→ **Records to use**:
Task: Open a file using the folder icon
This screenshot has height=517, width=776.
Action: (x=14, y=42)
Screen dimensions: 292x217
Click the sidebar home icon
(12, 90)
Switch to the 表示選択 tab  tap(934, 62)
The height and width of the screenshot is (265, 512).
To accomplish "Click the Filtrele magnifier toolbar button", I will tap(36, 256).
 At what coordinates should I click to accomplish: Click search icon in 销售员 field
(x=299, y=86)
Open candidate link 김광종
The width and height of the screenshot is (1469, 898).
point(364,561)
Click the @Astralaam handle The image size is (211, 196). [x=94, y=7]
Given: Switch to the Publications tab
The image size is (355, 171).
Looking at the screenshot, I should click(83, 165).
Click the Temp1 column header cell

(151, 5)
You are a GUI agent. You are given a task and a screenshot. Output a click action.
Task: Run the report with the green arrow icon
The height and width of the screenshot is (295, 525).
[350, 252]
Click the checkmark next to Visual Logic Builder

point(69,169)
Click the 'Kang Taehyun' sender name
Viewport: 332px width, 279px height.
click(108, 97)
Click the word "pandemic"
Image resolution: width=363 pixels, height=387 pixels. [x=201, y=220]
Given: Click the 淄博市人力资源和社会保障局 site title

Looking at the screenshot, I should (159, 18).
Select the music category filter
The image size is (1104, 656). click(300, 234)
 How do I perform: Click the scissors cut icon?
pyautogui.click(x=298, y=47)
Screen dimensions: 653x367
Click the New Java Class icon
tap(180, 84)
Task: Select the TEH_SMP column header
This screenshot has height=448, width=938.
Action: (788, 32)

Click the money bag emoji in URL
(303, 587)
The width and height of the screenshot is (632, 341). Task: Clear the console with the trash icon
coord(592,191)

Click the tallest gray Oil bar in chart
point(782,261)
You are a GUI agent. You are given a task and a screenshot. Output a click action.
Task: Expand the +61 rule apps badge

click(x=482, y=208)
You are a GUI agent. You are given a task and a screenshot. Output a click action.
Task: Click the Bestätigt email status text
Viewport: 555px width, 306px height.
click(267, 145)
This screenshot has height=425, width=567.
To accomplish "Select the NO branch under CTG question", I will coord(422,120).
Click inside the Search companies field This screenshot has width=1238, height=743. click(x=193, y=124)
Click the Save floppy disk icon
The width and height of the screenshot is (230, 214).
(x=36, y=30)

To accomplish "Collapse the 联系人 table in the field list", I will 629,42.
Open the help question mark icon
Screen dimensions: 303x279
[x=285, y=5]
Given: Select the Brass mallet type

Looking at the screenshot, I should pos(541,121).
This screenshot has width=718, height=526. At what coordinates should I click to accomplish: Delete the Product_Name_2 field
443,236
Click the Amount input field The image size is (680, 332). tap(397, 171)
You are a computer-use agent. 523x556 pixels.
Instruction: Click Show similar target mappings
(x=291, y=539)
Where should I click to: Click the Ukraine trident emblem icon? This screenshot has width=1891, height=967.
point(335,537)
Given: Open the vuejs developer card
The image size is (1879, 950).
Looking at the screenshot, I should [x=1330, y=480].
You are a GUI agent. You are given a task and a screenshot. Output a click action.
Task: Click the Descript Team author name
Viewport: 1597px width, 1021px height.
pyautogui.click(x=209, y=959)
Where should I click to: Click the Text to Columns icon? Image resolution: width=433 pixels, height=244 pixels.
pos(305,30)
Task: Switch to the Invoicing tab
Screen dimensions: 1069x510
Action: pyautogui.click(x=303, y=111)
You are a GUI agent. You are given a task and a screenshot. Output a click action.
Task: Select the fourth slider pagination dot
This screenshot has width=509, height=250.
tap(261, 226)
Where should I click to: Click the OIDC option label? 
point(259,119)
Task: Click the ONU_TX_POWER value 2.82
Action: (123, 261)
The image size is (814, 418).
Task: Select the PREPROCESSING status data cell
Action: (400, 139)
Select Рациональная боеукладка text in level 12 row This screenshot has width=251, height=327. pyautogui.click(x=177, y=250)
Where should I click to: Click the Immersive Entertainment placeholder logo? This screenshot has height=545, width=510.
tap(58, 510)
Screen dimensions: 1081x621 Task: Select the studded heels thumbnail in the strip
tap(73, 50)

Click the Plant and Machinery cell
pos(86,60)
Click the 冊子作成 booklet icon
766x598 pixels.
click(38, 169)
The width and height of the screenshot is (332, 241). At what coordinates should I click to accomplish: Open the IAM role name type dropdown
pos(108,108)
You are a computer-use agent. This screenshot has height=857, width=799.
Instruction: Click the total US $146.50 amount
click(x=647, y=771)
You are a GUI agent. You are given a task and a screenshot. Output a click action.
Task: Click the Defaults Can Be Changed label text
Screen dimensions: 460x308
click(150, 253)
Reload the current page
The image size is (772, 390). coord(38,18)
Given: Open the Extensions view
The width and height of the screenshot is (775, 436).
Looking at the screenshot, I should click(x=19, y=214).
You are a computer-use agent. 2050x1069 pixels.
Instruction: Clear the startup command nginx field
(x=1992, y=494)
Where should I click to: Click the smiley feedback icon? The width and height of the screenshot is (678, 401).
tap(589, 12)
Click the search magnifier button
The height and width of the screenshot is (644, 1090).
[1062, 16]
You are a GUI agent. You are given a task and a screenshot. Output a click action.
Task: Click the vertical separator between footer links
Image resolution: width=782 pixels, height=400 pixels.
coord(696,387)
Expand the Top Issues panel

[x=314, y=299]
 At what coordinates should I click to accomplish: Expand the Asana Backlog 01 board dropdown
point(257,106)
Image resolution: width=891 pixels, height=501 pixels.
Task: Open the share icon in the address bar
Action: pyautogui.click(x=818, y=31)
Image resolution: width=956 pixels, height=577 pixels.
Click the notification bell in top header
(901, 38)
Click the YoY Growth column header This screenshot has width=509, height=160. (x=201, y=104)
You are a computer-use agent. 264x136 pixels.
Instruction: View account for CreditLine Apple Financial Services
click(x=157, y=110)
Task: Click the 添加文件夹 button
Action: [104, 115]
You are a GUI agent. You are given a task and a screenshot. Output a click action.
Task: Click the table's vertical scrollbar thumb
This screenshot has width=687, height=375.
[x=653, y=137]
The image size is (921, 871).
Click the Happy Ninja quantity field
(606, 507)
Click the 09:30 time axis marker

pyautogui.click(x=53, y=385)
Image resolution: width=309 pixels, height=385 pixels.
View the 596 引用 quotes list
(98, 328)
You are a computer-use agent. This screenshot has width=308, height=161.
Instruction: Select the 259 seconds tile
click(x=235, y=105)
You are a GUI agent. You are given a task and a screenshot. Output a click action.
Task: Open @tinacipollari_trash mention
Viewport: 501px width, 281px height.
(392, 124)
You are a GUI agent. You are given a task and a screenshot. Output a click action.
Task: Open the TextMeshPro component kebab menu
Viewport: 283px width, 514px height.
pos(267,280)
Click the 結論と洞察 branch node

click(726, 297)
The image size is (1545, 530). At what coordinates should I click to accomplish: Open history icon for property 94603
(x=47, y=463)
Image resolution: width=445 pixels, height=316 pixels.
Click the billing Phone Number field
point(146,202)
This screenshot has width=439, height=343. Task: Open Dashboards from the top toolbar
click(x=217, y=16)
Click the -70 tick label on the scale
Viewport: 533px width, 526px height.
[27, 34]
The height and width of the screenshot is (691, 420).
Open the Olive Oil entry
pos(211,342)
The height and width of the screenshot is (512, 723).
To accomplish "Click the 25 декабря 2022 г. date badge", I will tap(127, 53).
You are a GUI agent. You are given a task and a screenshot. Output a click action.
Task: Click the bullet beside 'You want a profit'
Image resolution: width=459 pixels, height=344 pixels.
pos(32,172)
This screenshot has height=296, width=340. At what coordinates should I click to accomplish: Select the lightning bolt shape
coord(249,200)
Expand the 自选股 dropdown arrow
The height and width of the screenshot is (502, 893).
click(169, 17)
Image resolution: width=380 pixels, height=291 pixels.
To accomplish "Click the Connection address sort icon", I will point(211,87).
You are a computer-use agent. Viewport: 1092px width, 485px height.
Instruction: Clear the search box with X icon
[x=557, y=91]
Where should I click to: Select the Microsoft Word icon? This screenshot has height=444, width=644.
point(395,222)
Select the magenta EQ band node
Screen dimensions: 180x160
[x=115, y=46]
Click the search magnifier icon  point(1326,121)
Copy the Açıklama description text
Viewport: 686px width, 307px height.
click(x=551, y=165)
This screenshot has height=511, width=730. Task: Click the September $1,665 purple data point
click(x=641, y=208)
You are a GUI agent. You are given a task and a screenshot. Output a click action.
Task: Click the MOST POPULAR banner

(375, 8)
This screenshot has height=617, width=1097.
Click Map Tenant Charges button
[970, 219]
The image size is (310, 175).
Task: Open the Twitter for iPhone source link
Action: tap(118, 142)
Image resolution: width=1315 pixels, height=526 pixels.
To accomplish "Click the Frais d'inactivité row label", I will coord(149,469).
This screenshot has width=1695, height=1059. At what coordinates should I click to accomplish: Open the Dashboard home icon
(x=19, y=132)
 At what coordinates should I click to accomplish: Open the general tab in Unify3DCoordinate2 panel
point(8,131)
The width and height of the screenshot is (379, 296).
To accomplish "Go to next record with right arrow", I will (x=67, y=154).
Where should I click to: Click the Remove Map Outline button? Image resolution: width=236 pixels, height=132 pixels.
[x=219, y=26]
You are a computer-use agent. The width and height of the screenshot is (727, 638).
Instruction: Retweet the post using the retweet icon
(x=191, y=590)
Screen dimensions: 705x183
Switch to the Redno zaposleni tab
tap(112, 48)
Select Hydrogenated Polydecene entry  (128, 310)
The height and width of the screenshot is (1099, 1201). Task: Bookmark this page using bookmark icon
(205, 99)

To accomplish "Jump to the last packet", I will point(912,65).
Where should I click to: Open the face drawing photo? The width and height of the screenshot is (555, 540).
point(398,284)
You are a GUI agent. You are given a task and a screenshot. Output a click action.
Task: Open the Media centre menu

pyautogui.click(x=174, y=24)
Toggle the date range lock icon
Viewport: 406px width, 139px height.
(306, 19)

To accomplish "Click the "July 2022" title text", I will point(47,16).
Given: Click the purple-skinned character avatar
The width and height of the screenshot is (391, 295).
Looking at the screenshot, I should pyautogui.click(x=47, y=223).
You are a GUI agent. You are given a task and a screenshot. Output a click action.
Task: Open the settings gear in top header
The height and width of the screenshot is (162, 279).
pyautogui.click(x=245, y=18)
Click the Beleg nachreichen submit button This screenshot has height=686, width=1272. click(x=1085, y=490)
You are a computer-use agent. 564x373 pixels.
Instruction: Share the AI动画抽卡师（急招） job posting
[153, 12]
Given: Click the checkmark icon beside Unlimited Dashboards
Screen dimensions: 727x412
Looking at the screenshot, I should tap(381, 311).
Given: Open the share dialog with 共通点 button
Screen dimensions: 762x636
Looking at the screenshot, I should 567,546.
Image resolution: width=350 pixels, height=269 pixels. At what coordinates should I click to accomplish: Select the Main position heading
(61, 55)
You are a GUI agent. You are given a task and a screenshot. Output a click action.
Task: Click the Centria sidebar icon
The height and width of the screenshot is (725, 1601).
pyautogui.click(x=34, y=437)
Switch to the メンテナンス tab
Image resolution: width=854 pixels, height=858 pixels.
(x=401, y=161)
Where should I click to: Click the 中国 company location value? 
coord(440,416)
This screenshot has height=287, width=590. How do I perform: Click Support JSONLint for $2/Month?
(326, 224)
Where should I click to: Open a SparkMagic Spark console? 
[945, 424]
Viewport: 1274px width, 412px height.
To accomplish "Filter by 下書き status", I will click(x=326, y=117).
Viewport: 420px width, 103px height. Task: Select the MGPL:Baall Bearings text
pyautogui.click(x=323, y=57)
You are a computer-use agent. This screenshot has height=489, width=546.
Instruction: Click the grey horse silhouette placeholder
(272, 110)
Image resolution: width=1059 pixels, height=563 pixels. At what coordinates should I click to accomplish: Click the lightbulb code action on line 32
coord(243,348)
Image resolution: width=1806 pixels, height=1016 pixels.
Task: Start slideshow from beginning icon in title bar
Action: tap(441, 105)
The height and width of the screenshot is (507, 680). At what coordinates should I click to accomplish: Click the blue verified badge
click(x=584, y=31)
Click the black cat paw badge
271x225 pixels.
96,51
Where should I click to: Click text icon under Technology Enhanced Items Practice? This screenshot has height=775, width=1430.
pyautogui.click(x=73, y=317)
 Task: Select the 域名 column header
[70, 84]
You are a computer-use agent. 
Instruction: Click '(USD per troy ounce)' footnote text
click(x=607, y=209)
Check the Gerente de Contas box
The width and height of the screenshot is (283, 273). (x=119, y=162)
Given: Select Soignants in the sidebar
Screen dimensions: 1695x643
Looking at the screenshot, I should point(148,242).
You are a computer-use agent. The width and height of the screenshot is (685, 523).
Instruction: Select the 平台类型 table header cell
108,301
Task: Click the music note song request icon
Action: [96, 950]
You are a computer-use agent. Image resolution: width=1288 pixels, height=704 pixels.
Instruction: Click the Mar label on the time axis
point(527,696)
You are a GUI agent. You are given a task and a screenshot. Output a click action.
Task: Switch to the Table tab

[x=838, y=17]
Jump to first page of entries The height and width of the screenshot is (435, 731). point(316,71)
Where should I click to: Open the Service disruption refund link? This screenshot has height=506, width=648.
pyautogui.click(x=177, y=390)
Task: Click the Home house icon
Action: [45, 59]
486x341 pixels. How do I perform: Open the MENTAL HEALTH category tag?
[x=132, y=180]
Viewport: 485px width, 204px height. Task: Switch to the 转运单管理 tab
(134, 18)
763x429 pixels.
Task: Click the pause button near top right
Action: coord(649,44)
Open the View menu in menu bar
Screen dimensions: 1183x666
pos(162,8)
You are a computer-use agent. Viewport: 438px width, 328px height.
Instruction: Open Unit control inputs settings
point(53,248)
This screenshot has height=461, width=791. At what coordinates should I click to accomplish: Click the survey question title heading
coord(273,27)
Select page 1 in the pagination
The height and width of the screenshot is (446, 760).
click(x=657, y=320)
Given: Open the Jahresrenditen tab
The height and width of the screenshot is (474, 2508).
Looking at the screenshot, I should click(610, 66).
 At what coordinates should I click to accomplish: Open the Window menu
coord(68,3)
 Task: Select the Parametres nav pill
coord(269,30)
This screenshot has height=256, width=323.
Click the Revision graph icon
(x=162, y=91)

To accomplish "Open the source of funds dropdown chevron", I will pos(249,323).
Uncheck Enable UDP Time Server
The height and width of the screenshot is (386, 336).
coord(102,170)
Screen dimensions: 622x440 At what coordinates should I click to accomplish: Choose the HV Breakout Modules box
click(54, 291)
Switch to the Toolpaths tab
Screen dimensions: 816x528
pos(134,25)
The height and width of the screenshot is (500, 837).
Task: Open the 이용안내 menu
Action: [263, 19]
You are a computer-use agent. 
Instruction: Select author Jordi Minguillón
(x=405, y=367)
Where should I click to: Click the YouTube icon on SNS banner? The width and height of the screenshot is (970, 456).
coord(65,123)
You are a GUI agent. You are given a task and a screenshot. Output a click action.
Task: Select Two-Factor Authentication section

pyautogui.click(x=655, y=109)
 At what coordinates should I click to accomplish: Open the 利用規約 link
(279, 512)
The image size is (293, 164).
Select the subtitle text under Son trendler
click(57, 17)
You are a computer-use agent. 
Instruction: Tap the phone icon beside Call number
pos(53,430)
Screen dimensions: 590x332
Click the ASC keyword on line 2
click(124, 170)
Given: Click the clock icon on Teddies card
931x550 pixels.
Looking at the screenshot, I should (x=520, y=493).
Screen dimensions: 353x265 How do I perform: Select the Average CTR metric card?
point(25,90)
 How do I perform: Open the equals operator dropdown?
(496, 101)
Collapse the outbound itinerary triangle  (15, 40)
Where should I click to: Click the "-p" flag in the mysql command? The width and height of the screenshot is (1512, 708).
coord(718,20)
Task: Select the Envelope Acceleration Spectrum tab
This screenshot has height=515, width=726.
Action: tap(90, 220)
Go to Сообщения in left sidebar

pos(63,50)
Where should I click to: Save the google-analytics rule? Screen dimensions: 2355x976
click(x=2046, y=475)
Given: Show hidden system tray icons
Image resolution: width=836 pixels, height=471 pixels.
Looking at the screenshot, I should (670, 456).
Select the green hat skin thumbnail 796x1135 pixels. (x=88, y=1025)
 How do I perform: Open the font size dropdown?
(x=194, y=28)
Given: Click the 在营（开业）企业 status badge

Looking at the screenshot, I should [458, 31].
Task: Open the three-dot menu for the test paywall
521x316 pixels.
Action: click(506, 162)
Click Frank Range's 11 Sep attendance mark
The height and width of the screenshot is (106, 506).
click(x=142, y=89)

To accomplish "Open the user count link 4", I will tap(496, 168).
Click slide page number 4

→ **Work to complete**: Format the records above, from the line containing "is (1512, 708)." through the line containing "click(x=2046, y=475)", inclusive, as a numbered list with one line per item and blank lines left out.

→ **Response to this task**:
1. Where should I click to: Click the "-p" flag in the mysql command? The width and height of the screenshot is (1512, 708).
2. coord(718,20)
3. Task: Select the Envelope Acceleration Spectrum tab
4. This screenshot has height=515, width=726.
5. Action: tap(90, 220)
6. Go to Сообщения in left sidebar
7. pos(63,50)
8. Where should I click to: Save the google-analytics rule? Screen dimensions: 2355x976
9. click(x=2046, y=475)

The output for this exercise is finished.